Re: profiles and pantone colors
Re: profiles and pantone colors
- Subject: Re: profiles and pantone colors
- From: Mark <email@hidden>
- Date: Sun, 1 May 2005 10:21:09 -0400
On 4/30/05, Marco Ugolini wrote:
Profiles for an inkjet printer (which I assume are the kind you are
referring to in this instance) describe the behavior of a device, which
means ALL the colors that this device is capable of producing using a
specific driver or specialized RIP.
I actually had a press in mind when asking the question.

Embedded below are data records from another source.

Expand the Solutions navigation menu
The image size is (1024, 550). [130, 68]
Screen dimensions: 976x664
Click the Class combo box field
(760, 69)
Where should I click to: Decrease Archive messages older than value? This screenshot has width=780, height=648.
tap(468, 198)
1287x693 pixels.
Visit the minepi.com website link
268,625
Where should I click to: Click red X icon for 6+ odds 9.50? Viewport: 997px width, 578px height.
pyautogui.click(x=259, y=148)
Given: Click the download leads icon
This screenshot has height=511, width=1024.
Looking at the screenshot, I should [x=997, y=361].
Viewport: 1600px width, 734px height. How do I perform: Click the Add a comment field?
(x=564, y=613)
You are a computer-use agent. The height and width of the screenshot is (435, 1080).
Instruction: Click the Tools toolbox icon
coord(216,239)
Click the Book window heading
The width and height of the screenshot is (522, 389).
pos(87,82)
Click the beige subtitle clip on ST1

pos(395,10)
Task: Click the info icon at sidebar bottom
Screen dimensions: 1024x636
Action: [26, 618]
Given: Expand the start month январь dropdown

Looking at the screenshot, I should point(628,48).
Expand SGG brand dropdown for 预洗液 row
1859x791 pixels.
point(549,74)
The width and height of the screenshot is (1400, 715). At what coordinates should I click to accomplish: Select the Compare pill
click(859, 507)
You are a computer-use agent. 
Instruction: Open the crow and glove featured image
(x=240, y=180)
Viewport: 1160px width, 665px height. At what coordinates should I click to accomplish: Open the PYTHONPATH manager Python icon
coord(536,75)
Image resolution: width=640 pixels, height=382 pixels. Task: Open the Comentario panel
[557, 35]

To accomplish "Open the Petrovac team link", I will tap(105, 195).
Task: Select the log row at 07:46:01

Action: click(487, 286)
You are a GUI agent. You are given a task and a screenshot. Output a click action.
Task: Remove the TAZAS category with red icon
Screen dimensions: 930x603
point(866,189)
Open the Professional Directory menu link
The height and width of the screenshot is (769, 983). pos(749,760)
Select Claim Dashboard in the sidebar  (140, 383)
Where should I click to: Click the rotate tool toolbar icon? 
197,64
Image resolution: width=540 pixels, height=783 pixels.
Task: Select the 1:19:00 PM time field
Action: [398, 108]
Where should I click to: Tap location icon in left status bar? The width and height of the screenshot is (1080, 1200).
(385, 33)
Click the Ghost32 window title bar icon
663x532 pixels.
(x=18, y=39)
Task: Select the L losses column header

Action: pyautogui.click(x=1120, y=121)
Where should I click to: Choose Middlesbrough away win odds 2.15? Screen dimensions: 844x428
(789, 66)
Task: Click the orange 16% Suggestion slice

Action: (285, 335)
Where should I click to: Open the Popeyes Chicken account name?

Your reply, however, answered some other good questions I hadn't even
though about.
If I understand you correctly, a postscript file (or other file
format) I generate from any of these programs will contain a
specially named Pantone color that bypasses color management at the
application or RIP level. In other words, all these programs will
understand that the colour I have defined, wether it's reproducible
by the press (or inkjet) or not, is to be handled differently than
the regular CMYK colors. In the case of a press, I get a different
plate for that Pantone and for an inkjet rip like those you
mentioned, the special lookup table is used if my colour is defined
correctly. If it's not, the pantone is just converted to CMYK and it
may or may not be that good of a match to the actual Pantone.
Am I understanding all this correctly?
Out of curiosity, what file formats can accept spot colours (either
alone or in addition to CMYK)? Postscript, PDF, EPS, DCS?